Go through the material line by line and copy each one with the word "Marketo".

Records for processing
= = = =
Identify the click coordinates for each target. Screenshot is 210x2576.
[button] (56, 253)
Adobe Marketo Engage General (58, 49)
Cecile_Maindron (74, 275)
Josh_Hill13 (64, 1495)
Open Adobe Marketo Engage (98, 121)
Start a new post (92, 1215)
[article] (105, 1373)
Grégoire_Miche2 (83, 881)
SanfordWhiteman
= = = =
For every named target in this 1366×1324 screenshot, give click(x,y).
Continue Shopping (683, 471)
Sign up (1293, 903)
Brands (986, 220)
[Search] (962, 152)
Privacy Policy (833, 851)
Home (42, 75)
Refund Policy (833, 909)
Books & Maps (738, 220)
= = = =
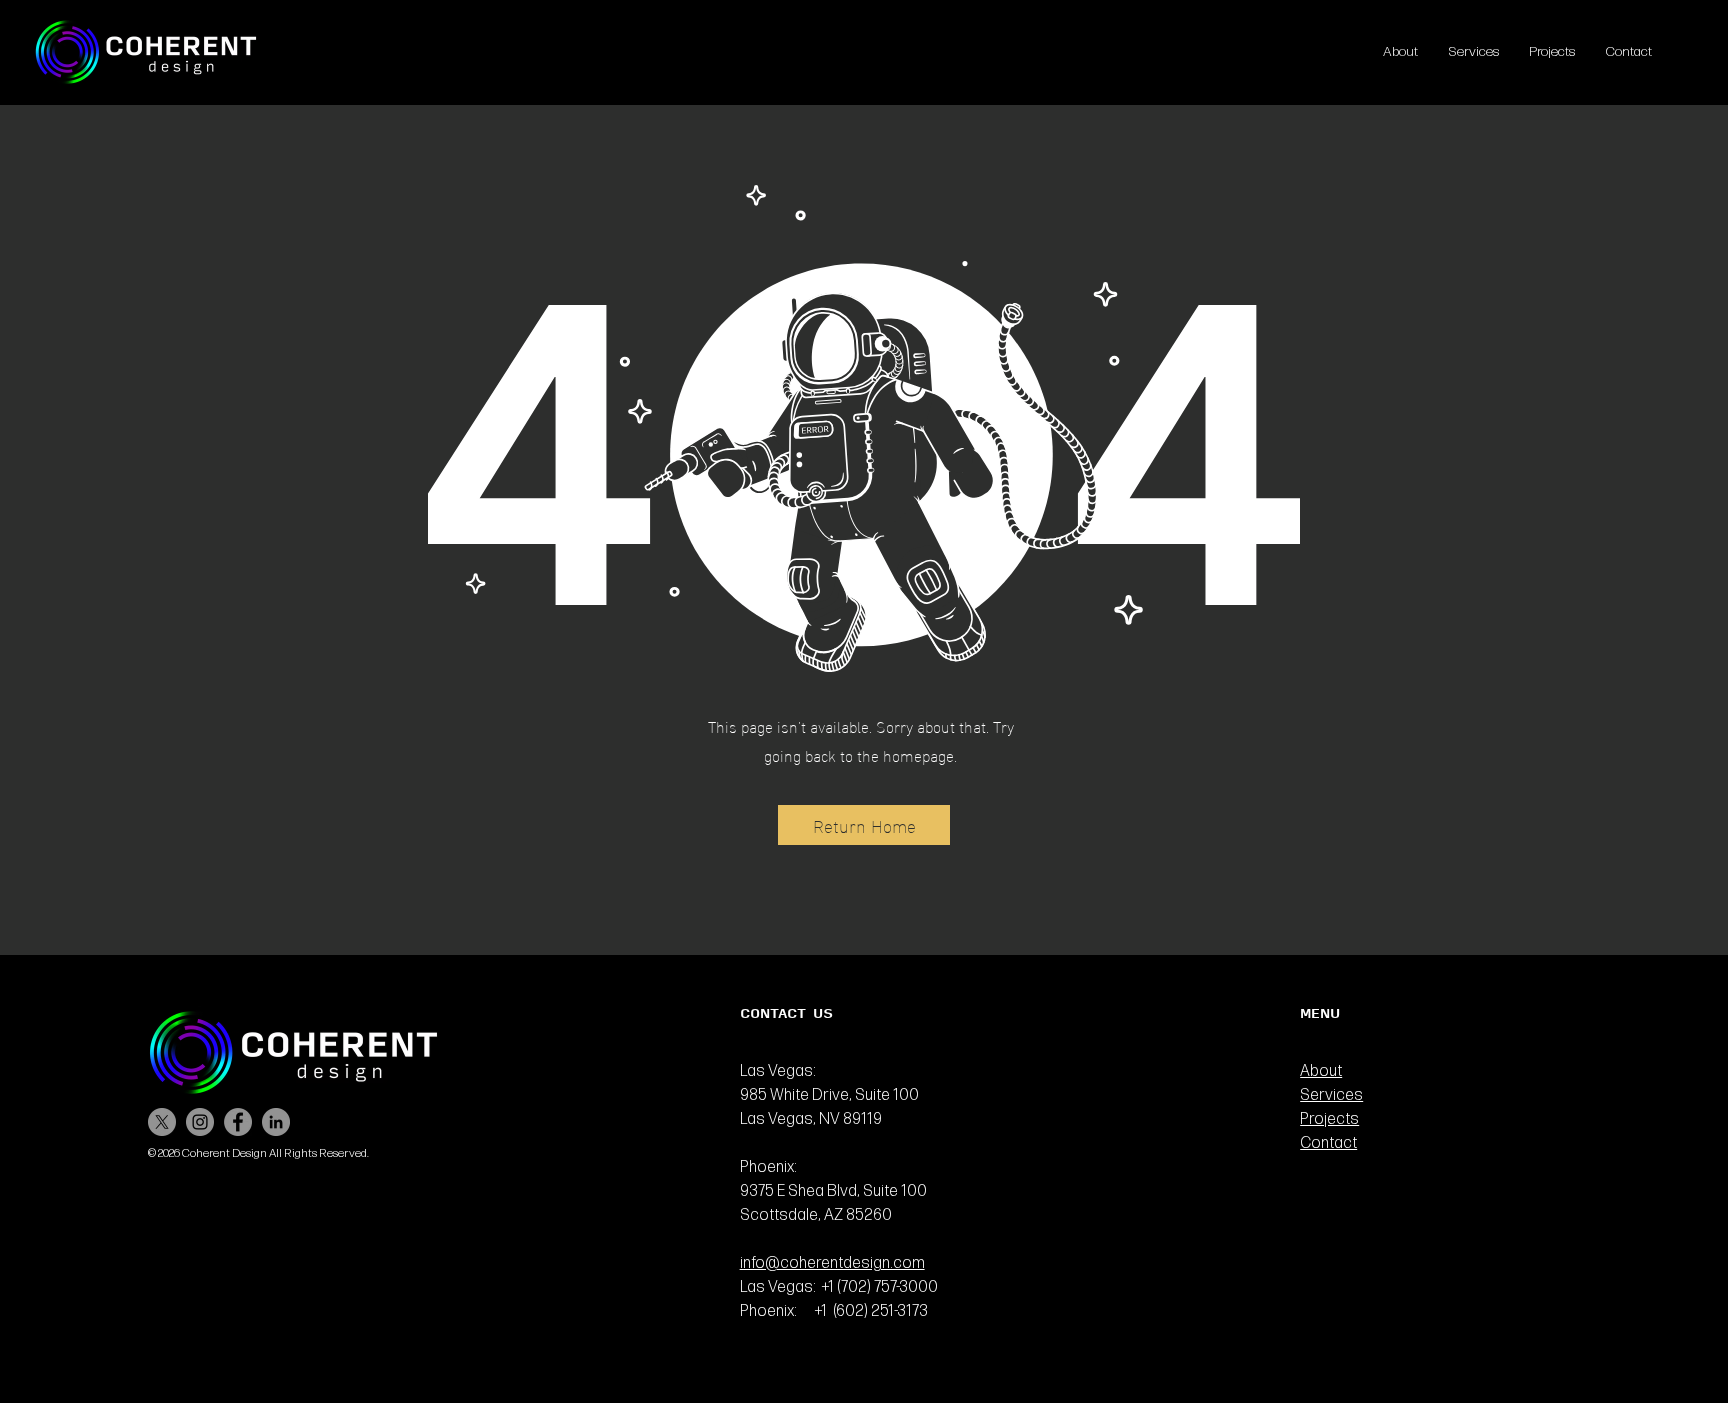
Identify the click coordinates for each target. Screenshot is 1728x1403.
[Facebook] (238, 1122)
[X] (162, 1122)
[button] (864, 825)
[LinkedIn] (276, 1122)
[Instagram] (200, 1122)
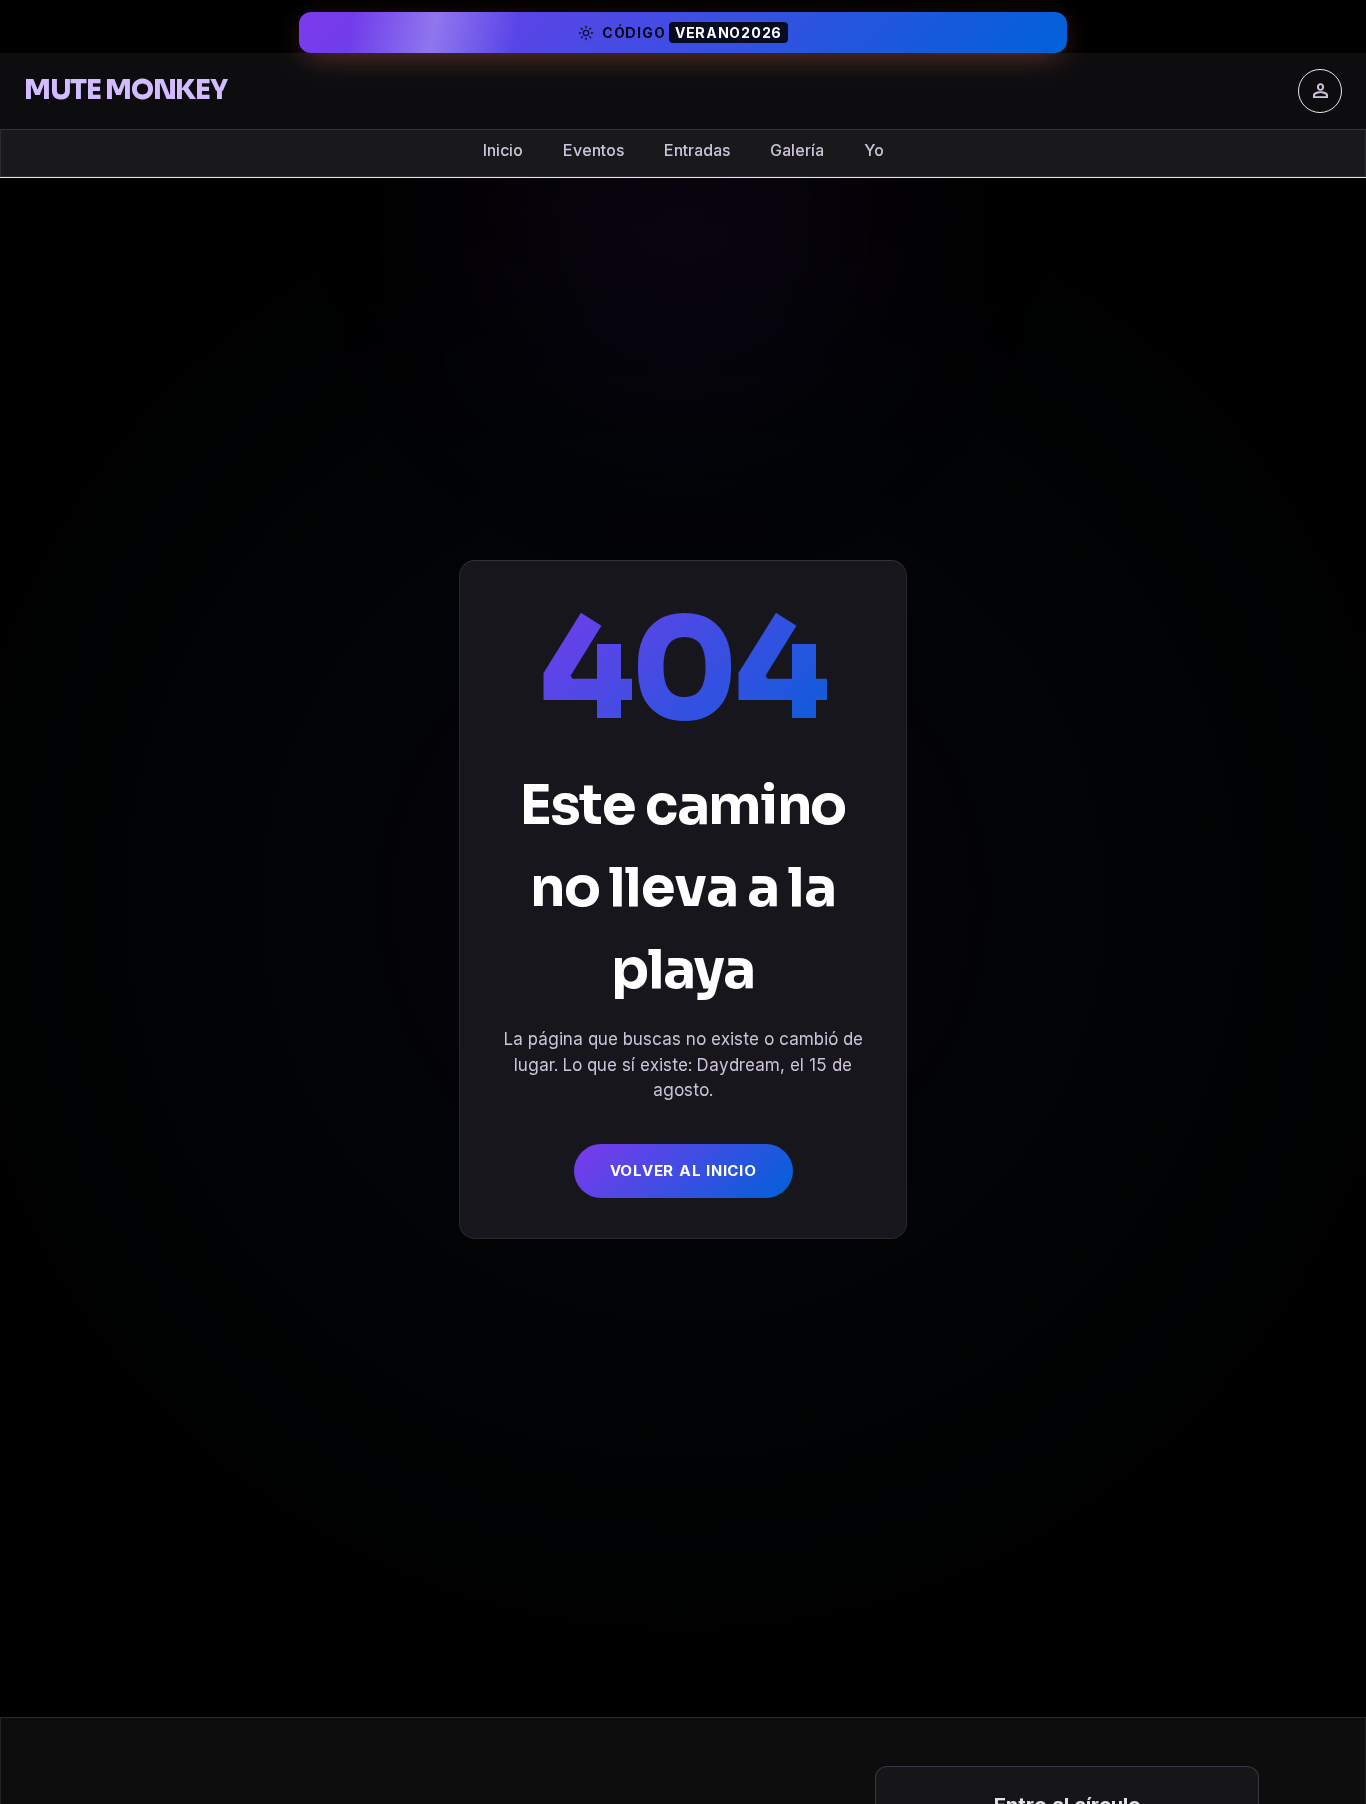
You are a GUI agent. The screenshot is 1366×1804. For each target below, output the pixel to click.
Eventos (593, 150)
= = = =
Answer to this exercise
Adobe Marketo Engage General (58, 49)
Open Adobe Marketo Engage (98, 121)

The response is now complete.